DESCRIPTION OF THE TASK — Return each line exactly, from the one that has "Given: Click the Accounts bar chart icon" through the end of the entries, both ends included. Pictures do not belong.

Segment Start: PROVIDED DATA

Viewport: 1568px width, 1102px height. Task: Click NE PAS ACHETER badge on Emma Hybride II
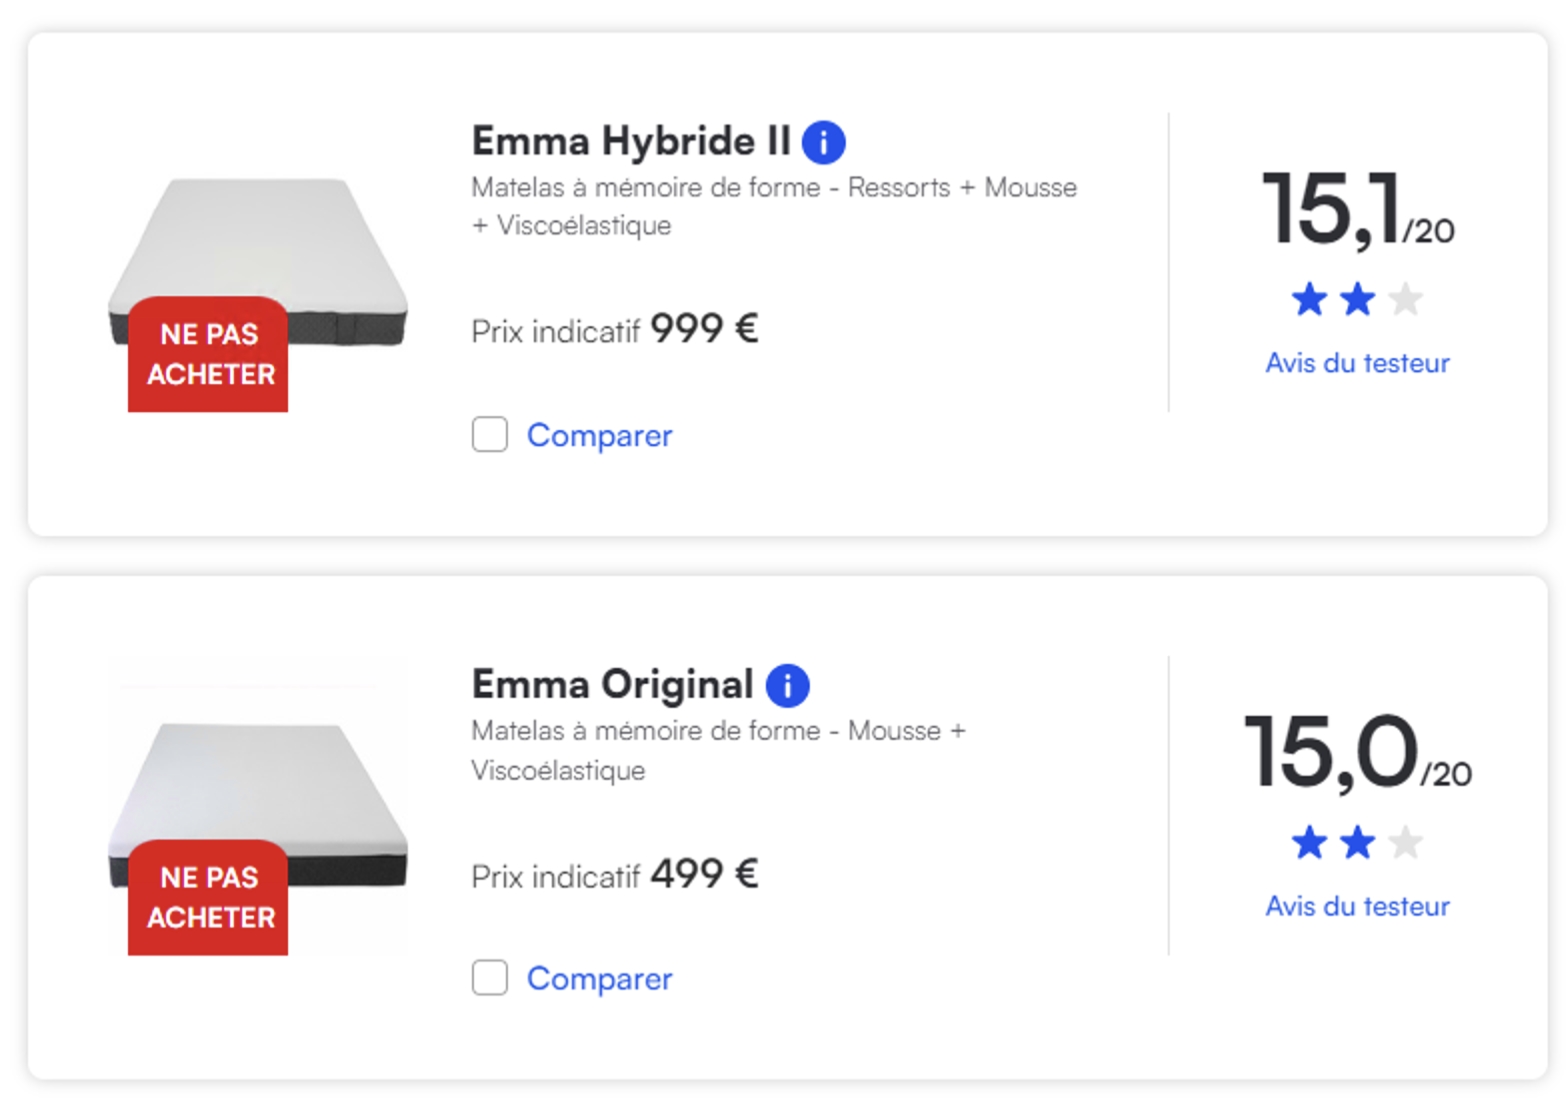208,355
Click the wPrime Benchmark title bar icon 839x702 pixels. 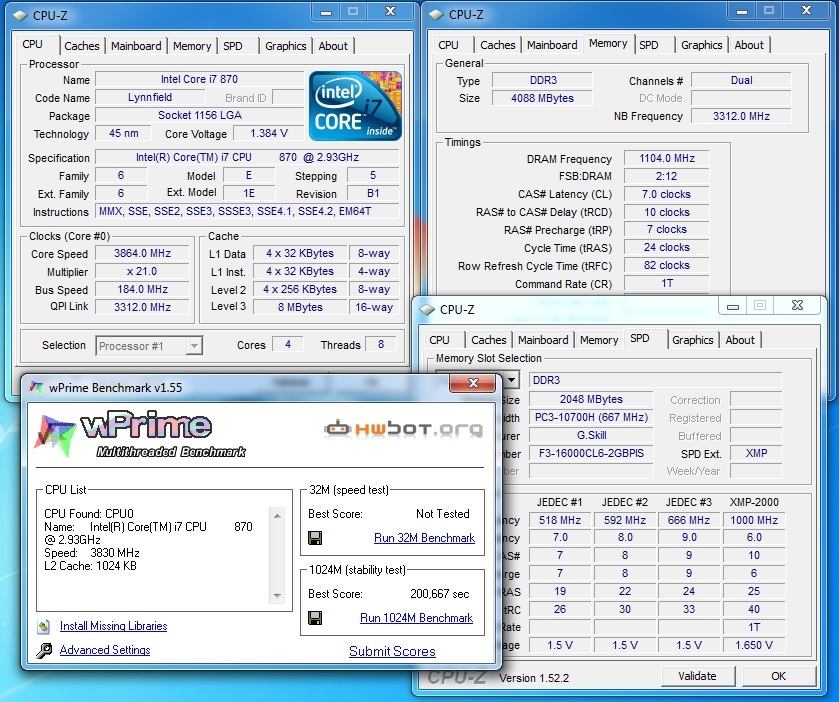pos(36,387)
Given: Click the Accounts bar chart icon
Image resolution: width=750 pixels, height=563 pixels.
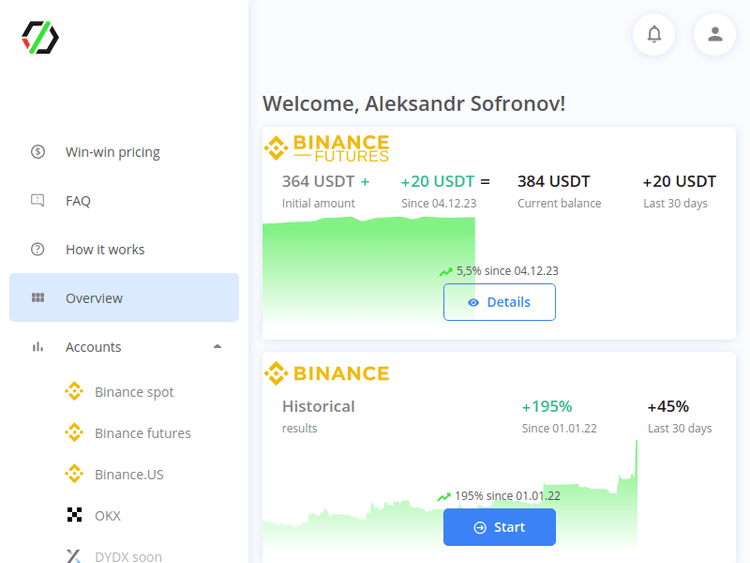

Segment End: PROVIDED DATA

OUTPUT —
Given: Click the Accounts bar chart icon
Image resolution: width=750 pixels, height=563 pixels.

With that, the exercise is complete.